Would you reproduce exactly, and only, the lines starting at the one with "Where should I click to: Open the" and ending at the last line of the data, with both included? Leave the pictures out.

··········

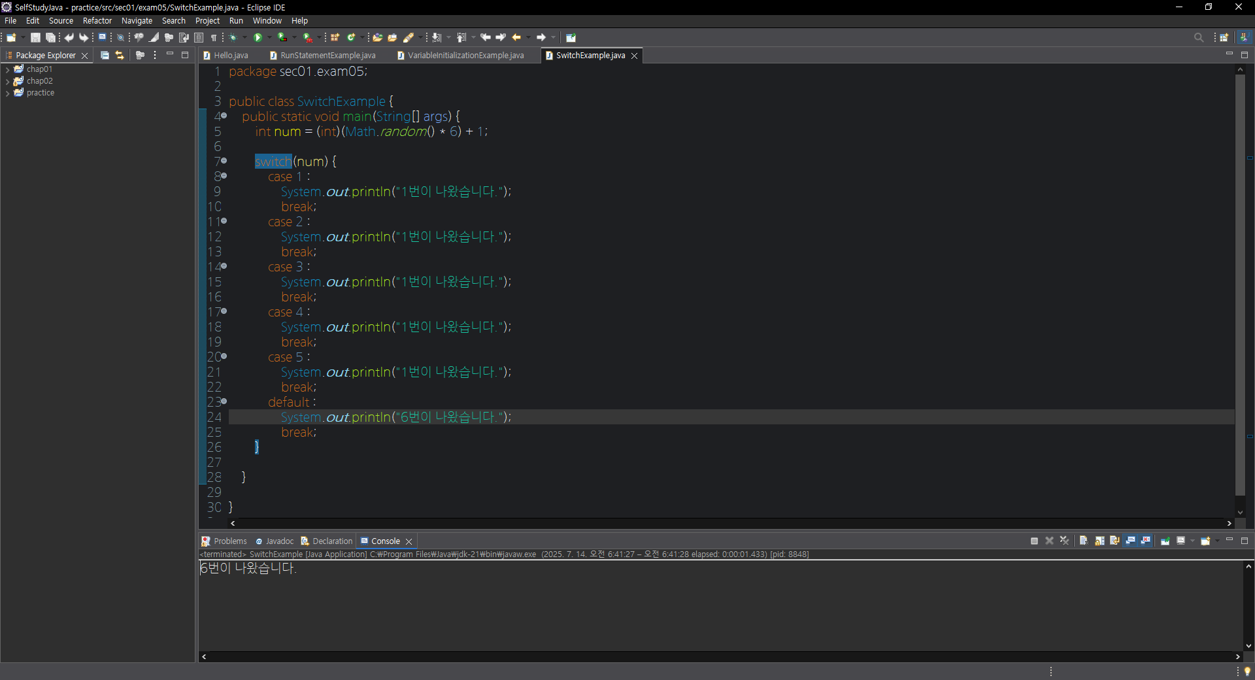Clear the console output
The image size is (1255, 680).
click(x=1083, y=541)
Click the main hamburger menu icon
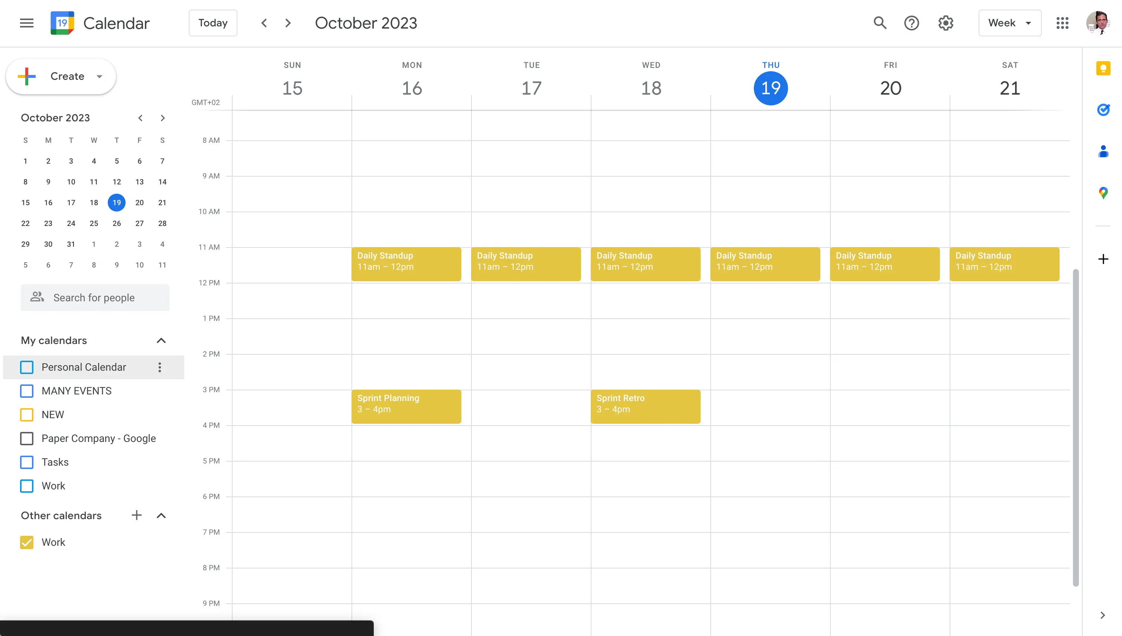Image resolution: width=1122 pixels, height=636 pixels. [25, 23]
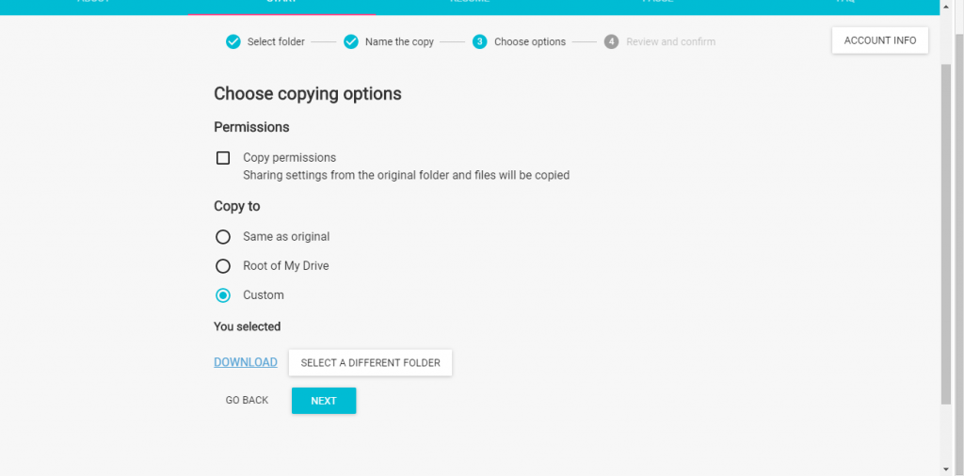The height and width of the screenshot is (476, 964).
Task: Select the Custom copy destination radio
Action: [x=223, y=295]
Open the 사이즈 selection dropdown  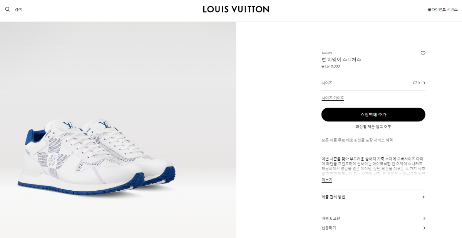click(373, 83)
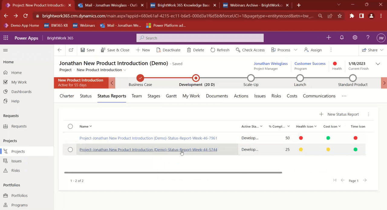Open the Name column sort dropdown
This screenshot has height=210, width=387.
point(90,126)
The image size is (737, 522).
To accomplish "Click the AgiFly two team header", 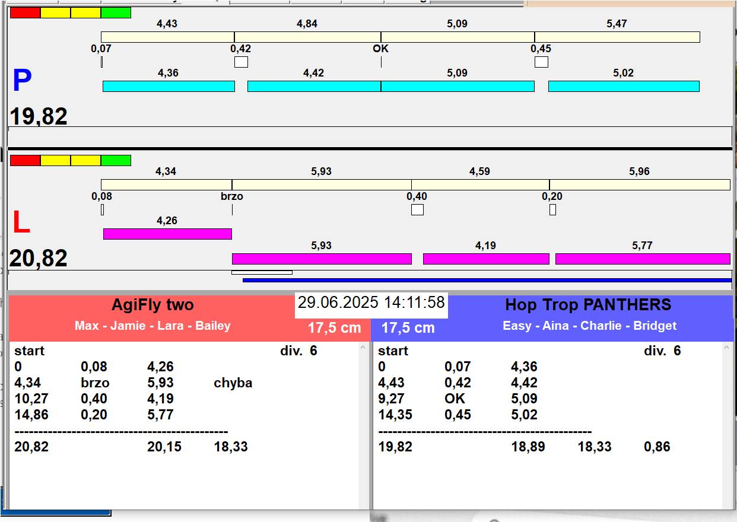I will [153, 305].

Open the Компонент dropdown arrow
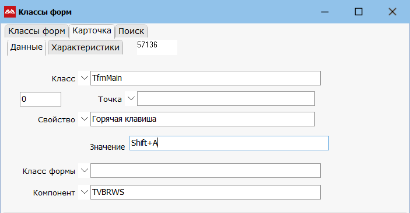tap(84, 193)
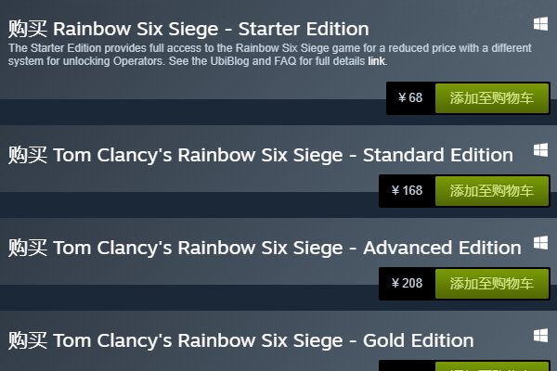Add Advanced Edition to cart (¥208)
Viewport: 557px width, 371px height.
coord(491,283)
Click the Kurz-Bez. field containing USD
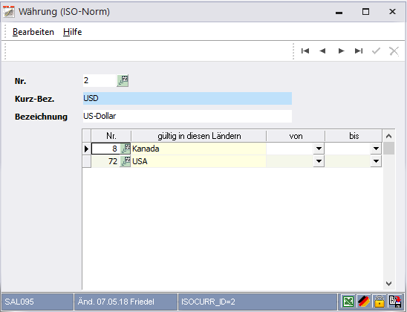Image resolution: width=407 pixels, height=312 pixels. tap(187, 98)
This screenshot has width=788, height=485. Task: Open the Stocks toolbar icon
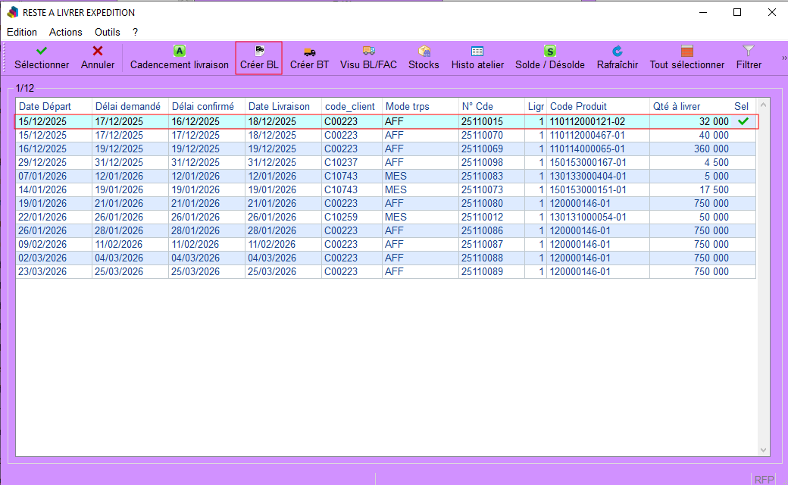pyautogui.click(x=424, y=52)
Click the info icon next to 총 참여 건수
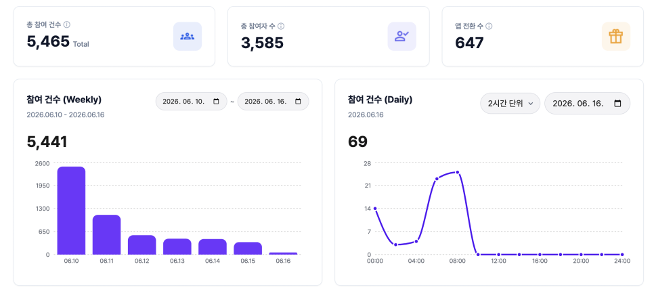 click(67, 24)
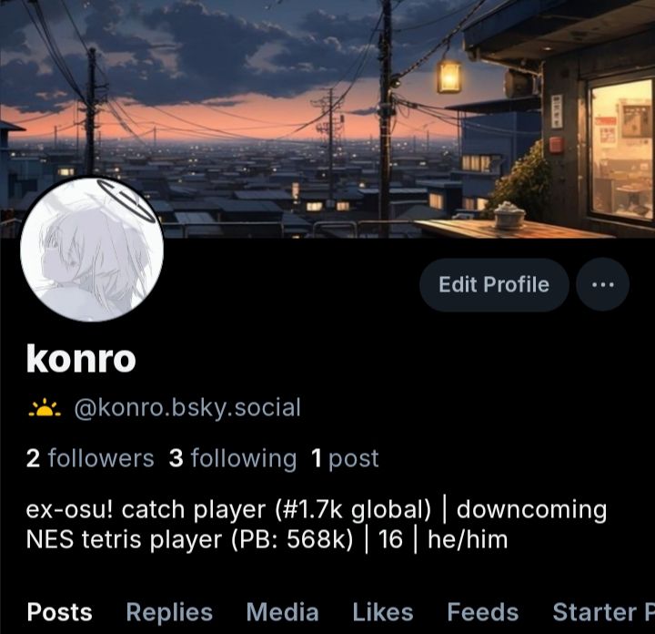Click the profile bio text
This screenshot has height=634, width=655.
317,525
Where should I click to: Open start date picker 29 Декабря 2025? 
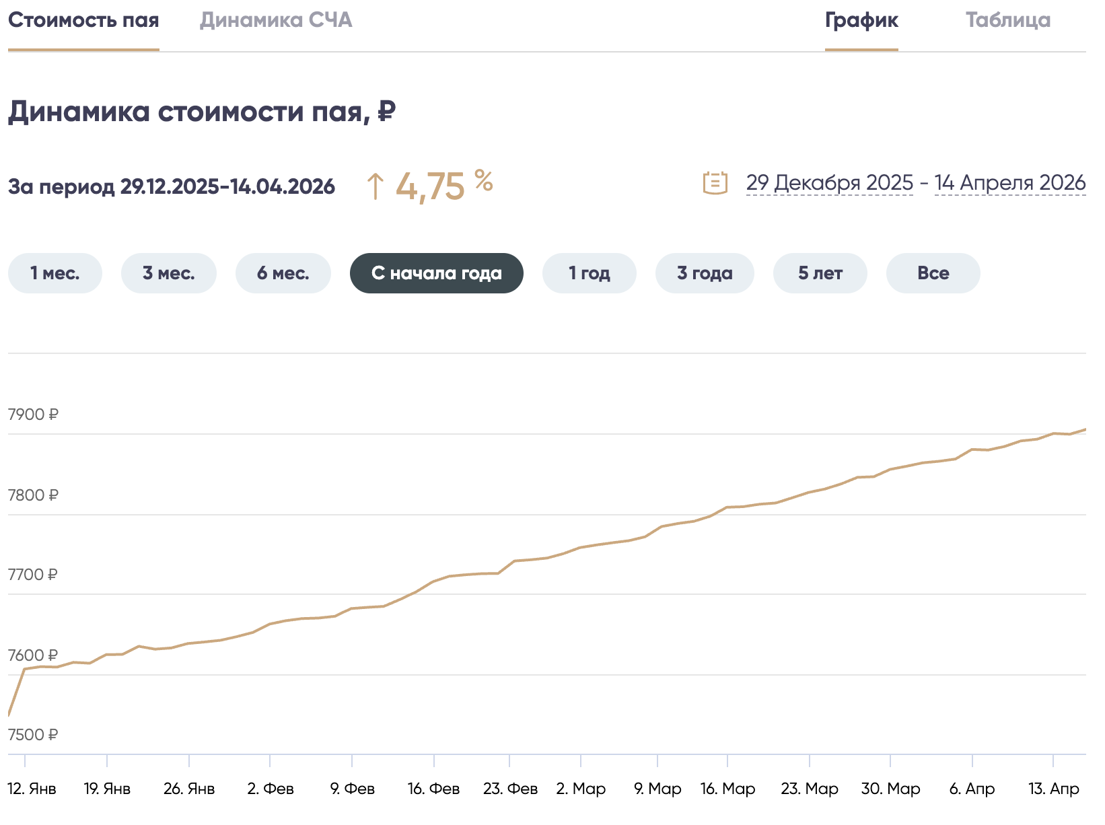tap(829, 183)
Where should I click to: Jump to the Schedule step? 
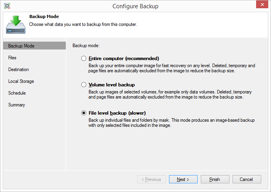coord(17,93)
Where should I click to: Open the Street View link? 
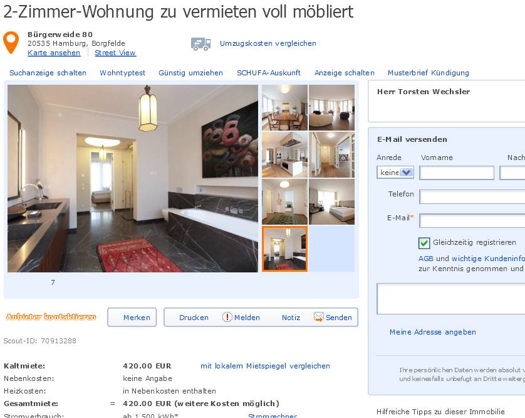click(115, 53)
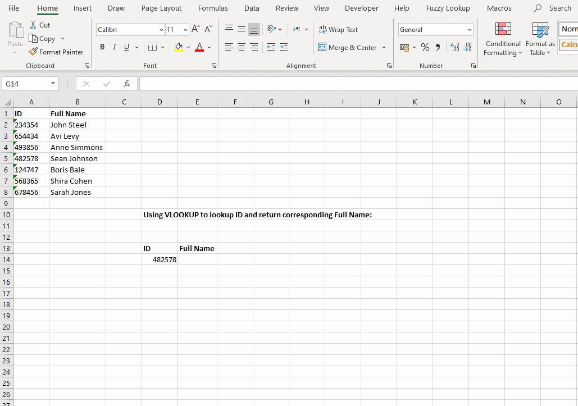Apply Percent Style number format
The height and width of the screenshot is (406, 578).
click(x=425, y=48)
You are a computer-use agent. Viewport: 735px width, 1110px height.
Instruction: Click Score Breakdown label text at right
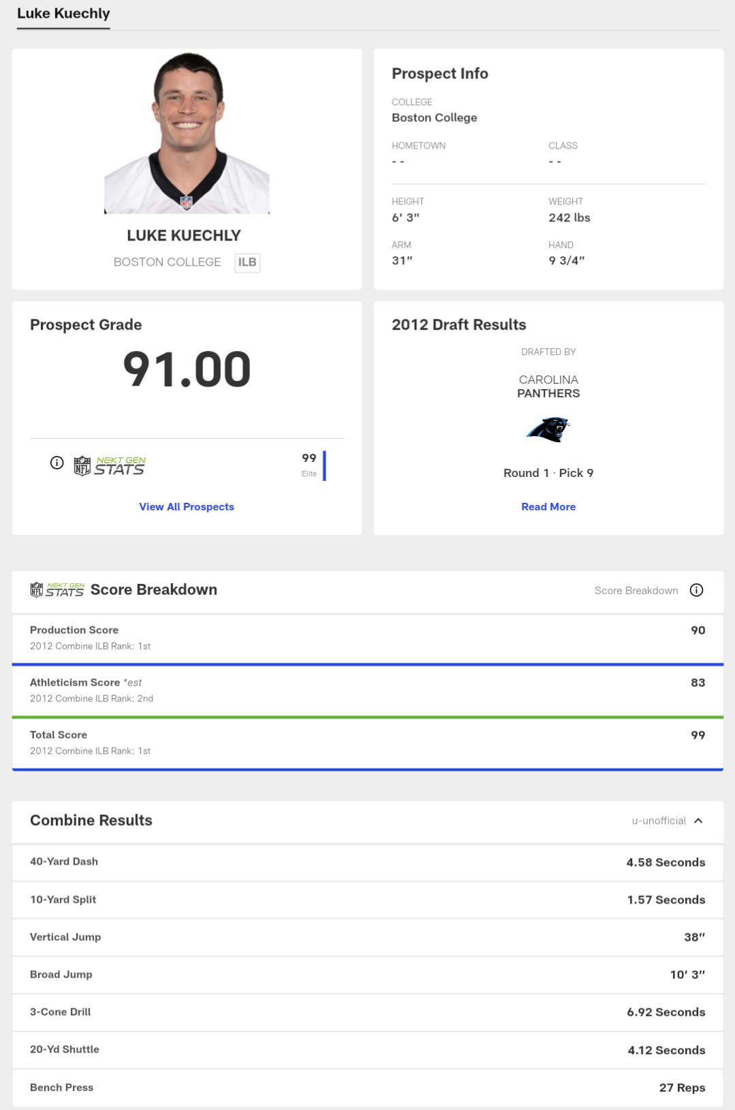click(636, 591)
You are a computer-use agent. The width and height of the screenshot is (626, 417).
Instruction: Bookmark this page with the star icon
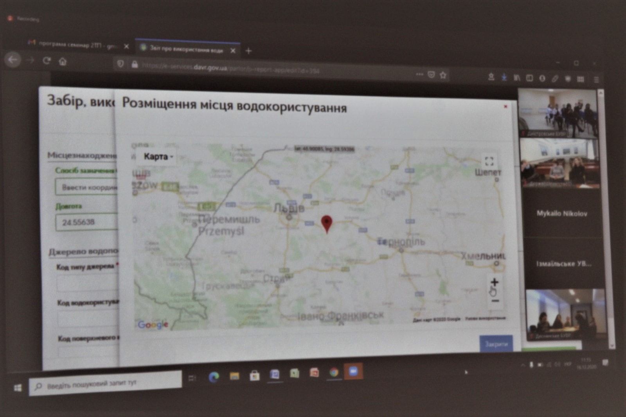click(443, 75)
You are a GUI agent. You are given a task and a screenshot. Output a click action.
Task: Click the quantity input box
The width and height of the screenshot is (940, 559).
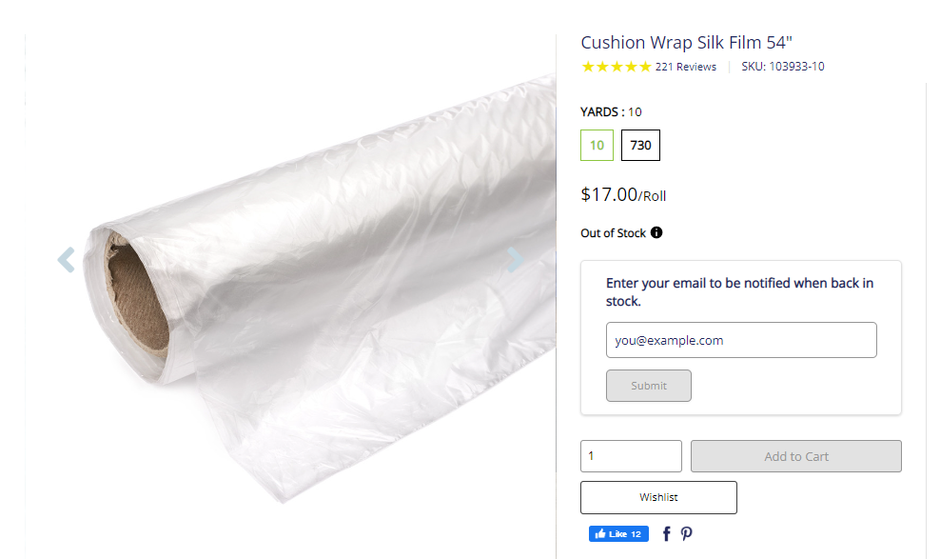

··········

> **EXERCISE SOLUTION**:
Where should I click to: Open the Street View link? 
click(115, 53)
Apply Percent Style number format
The height and width of the screenshot is (406, 578).
click(x=425, y=48)
You are a computer-use agent. Viewport: 735px width, 1110px height.
Instruction: Click Score Breakdown label text at right
click(636, 591)
You are a computer-use agent. The width and height of the screenshot is (626, 417).
Instruction: Bookmark this page with the star icon
click(443, 75)
You are a GUI agent. You are given a task and a screenshot. Output a click action.
Task: Click the quantity input box
The width and height of the screenshot is (940, 559).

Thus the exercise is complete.